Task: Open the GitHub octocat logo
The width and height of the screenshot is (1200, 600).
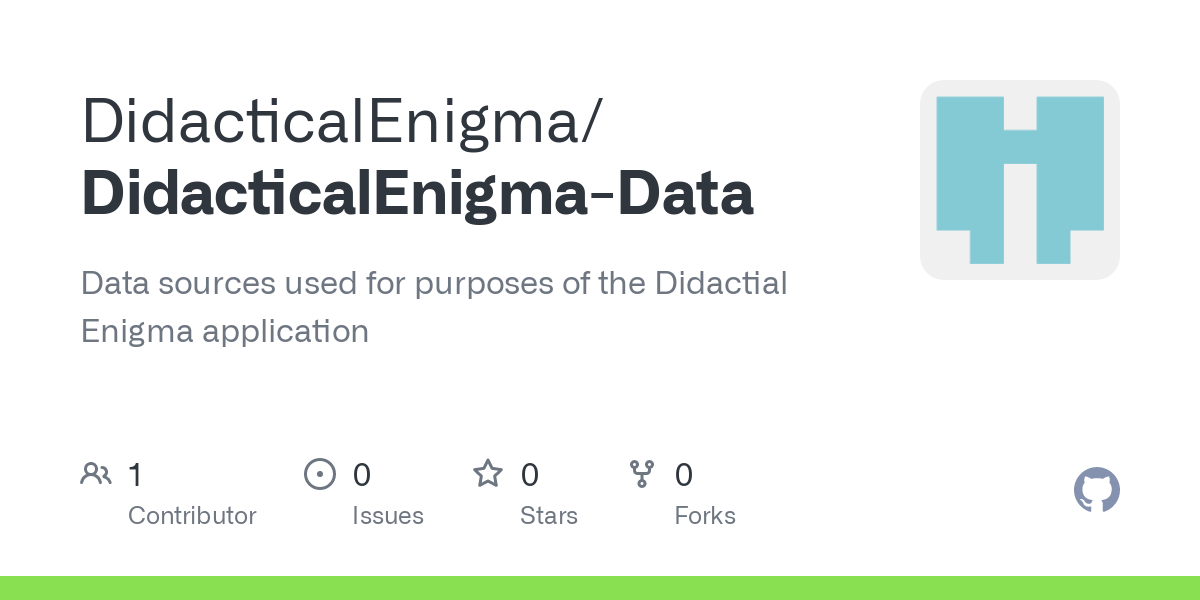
· · · · ·
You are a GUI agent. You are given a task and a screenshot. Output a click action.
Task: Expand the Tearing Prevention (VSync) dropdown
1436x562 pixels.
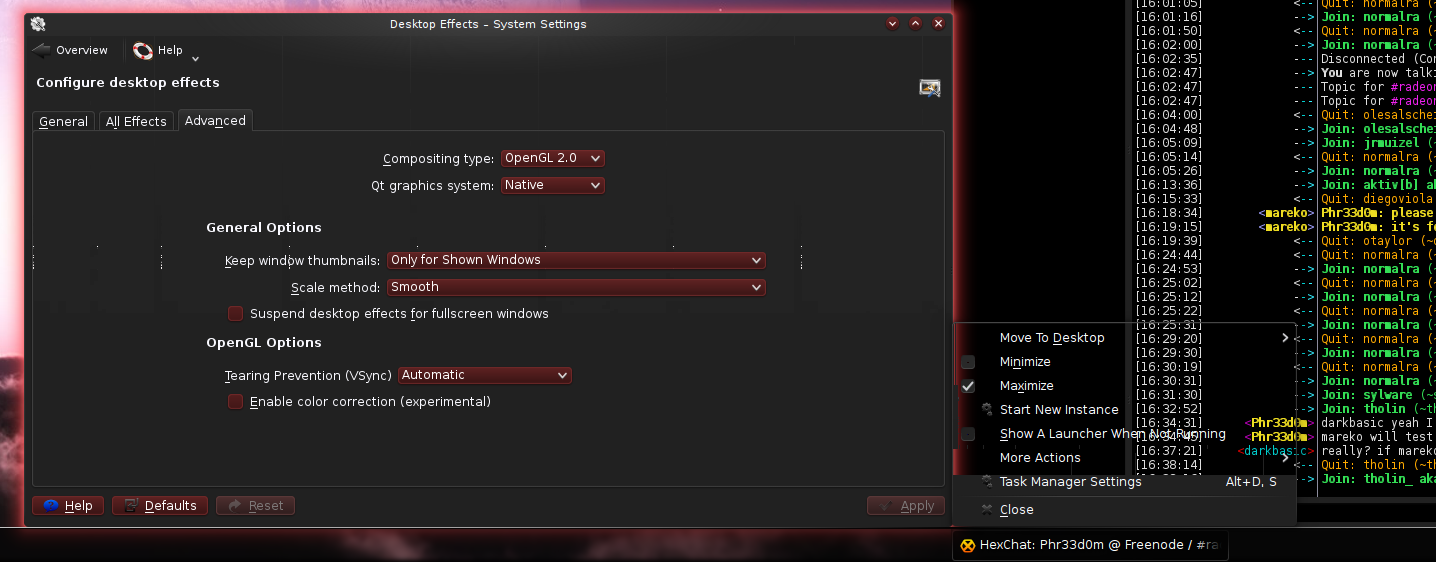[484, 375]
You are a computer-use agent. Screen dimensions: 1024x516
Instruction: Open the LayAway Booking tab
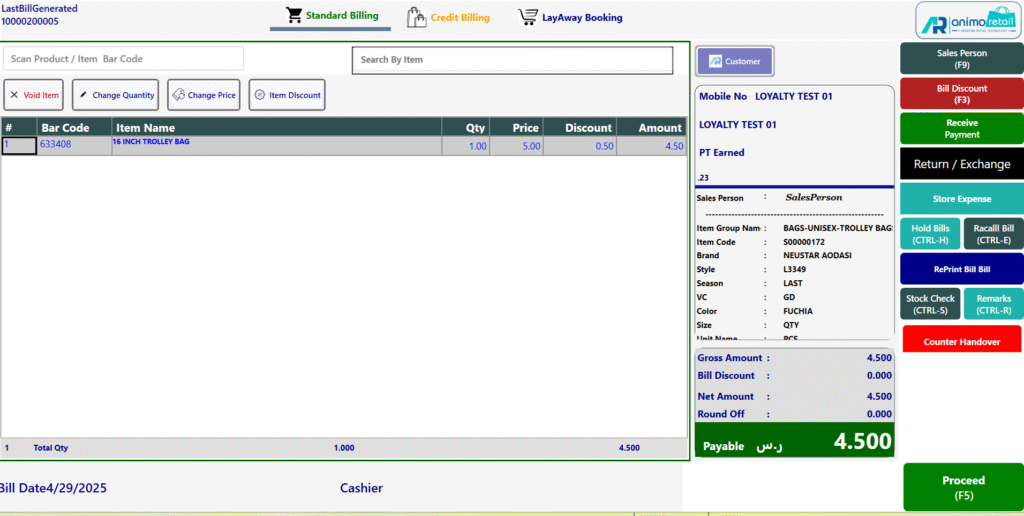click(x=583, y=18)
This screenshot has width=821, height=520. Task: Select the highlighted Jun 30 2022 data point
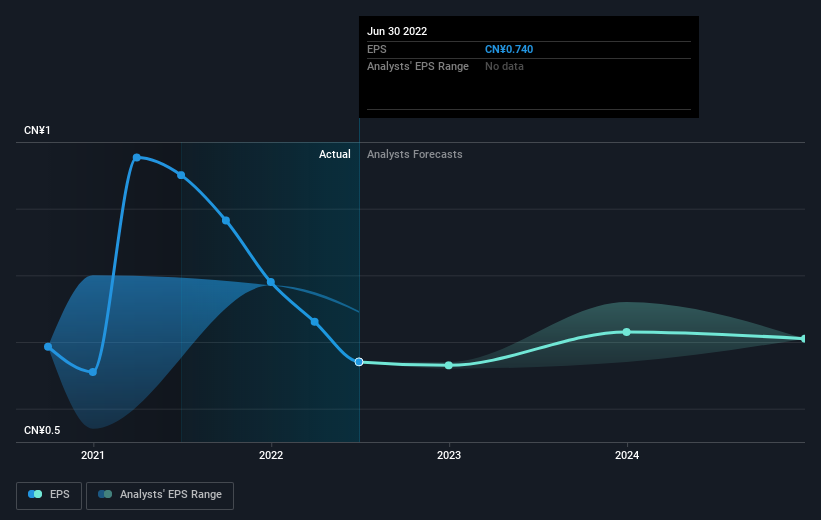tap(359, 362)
· · · · ·
**PROMPT**
Scan the data above for the word "agent", then copy every line that holds it.

**THE ANSWER**
You are a GUI agent. You are given a task and a screenshot. Output a click action.
You are a computer-use agent. Screen dimensions: 1024x516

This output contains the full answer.